A springboard for transformation
Feb 16, 2016
Writing in The Times newspaper in the UK, Shell CEO Ben van Beurden says that Shell’s acquisition of BG, completed on February 15, 2016, will lead to a simpler, more agile and competitive company able to adapt and thrive in a changing energy landscape.
Yesterday saw the birth of a new player in the global energy industry. In the middle of some of the toughest market conditions seen in decades, the joining together of Shell and BG creates a company of extraordinary strengths, a combination greater than the sum of our parts. I feel privileged to be part of this historic, transformative moment.
It has been an intense ten months since we first announced the combination with BG and yesterday was a very special milestone for us, officially the first day of operations for the combined company. It also has been a period of great volatility. Although the oil price has fallen since our announcement, I remain convinced of the strategic and financial merits of the deal.
Over time, I expect the fundamentals of energy supply and demand to reassert themselves and the strategic and economic benefits of the deal to fully deliver for shareholders. The deal reinvigorates Shell and will be a springboard for further transformation. We now plan to shape a simpler, leaner, more agile and competitive company focusing on our priorities for growth in liquefied natural gas and deep water.
The acquisition significantly boosts our oil and gas reserves and production capacity and is expected to provide a strong injection to our operating cashflow. It underpins our role as one of the world’s largest independent producers of LNG.
This deal is not about size, though. It is about quality. The combined value of our existing and potential energy projects creates a company more able to brave the cycles in our industry and strengthens our ability to pay the dividend at any oil price that might reasonably be expected.
In the UK, Shell inherits several projects in the North Sea. These are a good fit with our existing operations in what is still an important region for energy production, despite the challenges it faces.
Shell has acquired big oil and gas projects in Brazil and Australia and interests in other key countries. The deep-water interests in Brazil we now own were one of the key drivers of this deal. Brazil is a country we know well, through the exploration and production aspects of our business, our retail outlets and our low-carbon biofuel joint venture. It is a country of the highest strategic importance to us, with plenty of potential for growth.
Our global deep-water experience and technical expertise will help us to build on our existing relationship with Petrobras, the national oil company. The Libra joint venture already plans to develop a major oilfield more than 100 miles off the coast of Brazil. Our newly acquired deep-water operations off Brazil will add to current production from our Parque das Conchas oil and gas project.

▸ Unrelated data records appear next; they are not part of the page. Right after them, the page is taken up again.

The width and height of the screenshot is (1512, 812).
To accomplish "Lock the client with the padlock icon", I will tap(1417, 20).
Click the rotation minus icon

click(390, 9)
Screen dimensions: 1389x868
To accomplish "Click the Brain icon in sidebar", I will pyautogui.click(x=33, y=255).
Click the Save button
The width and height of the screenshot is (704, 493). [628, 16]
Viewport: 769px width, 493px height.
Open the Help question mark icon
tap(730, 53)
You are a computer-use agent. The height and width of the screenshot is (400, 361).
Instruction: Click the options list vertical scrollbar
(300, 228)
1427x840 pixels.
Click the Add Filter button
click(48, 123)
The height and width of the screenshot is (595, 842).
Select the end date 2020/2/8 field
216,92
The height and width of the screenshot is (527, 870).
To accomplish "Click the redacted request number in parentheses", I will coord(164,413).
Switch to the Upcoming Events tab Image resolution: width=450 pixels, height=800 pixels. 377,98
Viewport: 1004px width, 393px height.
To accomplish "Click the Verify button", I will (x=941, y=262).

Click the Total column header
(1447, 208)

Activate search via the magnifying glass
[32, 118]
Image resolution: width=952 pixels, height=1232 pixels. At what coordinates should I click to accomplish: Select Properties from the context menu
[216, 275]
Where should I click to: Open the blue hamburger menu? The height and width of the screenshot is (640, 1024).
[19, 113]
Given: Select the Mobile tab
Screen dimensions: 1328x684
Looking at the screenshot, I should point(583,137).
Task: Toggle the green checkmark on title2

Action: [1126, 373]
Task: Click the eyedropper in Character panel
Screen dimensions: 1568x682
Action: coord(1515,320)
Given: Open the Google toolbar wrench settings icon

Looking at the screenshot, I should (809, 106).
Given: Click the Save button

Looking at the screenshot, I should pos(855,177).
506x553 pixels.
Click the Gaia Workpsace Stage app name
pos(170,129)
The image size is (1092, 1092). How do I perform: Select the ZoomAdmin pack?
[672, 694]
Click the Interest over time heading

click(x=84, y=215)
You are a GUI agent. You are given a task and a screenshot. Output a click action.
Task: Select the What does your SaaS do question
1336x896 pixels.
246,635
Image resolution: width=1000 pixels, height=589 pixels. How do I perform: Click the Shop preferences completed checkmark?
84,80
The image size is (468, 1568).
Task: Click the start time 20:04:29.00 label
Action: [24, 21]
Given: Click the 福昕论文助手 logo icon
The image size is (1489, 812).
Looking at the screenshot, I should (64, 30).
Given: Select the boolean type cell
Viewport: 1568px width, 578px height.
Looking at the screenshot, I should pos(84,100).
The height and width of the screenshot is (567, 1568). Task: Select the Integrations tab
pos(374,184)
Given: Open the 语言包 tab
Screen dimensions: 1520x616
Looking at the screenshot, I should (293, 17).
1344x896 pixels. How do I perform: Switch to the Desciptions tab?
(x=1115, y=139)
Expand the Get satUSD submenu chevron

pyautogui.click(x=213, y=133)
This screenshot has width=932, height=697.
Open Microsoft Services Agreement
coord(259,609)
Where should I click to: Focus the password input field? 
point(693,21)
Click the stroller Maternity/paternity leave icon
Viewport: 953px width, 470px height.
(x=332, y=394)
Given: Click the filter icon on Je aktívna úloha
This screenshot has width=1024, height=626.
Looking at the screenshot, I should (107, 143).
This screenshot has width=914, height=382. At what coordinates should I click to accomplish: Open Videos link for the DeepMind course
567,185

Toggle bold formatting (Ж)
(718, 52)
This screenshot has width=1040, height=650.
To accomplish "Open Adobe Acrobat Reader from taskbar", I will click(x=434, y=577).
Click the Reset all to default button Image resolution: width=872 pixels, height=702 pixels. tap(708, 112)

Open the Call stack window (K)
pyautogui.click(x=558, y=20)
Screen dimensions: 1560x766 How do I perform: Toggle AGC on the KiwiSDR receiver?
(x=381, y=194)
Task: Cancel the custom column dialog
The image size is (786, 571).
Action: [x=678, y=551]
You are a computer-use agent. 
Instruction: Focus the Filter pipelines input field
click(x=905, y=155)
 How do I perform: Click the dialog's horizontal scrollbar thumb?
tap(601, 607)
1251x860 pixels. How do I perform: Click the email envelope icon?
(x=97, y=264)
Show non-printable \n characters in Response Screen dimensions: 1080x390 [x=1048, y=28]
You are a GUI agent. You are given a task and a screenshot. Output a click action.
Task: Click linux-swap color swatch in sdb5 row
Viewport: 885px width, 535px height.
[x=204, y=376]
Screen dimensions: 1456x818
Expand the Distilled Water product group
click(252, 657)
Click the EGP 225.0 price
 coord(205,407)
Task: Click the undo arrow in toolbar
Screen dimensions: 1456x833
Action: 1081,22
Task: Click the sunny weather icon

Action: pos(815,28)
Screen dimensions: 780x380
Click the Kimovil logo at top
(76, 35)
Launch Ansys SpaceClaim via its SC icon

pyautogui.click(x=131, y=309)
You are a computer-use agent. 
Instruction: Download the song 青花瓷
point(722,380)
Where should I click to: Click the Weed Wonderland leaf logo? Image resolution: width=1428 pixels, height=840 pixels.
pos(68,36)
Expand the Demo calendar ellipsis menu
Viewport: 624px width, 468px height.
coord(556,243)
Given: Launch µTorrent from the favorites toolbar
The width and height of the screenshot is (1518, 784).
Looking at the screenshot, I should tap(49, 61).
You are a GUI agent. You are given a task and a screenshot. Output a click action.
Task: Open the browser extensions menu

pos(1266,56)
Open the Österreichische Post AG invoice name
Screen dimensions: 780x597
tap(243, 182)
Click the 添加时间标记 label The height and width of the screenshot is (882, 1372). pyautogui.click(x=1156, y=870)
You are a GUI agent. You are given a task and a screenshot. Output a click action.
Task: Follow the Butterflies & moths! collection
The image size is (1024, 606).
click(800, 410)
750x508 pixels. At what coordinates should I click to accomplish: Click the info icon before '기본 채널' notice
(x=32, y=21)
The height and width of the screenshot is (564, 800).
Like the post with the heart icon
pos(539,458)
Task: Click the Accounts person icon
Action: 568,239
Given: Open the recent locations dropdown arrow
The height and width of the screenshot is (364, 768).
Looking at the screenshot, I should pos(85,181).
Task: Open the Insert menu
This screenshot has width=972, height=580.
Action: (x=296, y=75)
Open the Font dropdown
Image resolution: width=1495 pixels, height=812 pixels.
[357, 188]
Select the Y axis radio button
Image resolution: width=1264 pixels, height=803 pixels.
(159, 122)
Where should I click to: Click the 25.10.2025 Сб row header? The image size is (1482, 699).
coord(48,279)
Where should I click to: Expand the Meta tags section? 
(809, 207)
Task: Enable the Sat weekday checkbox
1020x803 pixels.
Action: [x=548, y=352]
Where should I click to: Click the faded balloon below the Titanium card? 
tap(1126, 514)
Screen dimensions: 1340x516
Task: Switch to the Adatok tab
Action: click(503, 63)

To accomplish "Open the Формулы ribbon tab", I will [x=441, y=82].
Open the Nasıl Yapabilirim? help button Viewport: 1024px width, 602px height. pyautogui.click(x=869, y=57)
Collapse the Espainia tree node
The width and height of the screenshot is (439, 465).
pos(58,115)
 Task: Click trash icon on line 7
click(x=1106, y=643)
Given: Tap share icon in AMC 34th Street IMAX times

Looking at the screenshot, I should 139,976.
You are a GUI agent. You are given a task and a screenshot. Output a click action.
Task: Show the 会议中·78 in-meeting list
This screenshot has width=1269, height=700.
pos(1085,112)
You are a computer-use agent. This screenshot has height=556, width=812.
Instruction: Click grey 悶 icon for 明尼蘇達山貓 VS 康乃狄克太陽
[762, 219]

We see potential for immediate benefits from our and BG’s complementary LNG operations in Australia and Trinidad and Tobago, as well as in Asia, a crucial and growing market. Other clear benefits include BG’s strong position in trading and shipping, which will bolster Shell’s capabilities, volumes and relationships in these core areas for the future development of the global gas market.
We are determined to use this coming together to achieve efficiencies. At $33 billion, our planned capital investment in 2016 is considerably less than the combined annual spending of both companies in recent years. Over the next three years we plan to sell assets, as well as make significant savings in overlapping costs and reduced spending on exploration. We have already announced plans to reduce staff and contractors, which in these harsh economic times is a difficult but necessary step.
This timely rejuvenation of Shell sharpens our ability to adapt and thrive in an energy landscape that will continue to change. A global energy transition is under way. I want Shell to be part of this transition by producing more natural gas to replace coal in power generation; continuing to invest in the development of energy sources for the future, such as low-carbon biofuels and hydrogen as a fuel for transport; and by helping to develop carbon capture and storage. We will continue to advocate government-led carbon-pricing systems.
This is one of the largest acquisitions in UK corporate history and the biggest in the energy industry for many years. However, we mustn’t forget that people make companies and we will make sure that our combined teams blend together smoothly. There is much to learn from one another.
Those who have worked hard to build BG’s impressive portfolio will find they are among like-minded, bright, inventive, resilient people who care about the industry they work in and about the health of our planet.
To create a more structured and transparent process for integration of the companies, we have set up a transition organisation. Each existing part of Shell’s business will be swift to understand the activities and support needed for our new assets and businesses. Now we must set about delivering the value we’ve promised. Ahead lie several months of detailed collaboration between colleagues from both Shell and BG to achieve full integration towards the end of the year.
In my 32 years with Shell, I have sometimes heard people say: “This company is like an ocean-going tanker. It takes an age to turn.” With the completion of this deal, we have truly changed course and are going full speed ahead.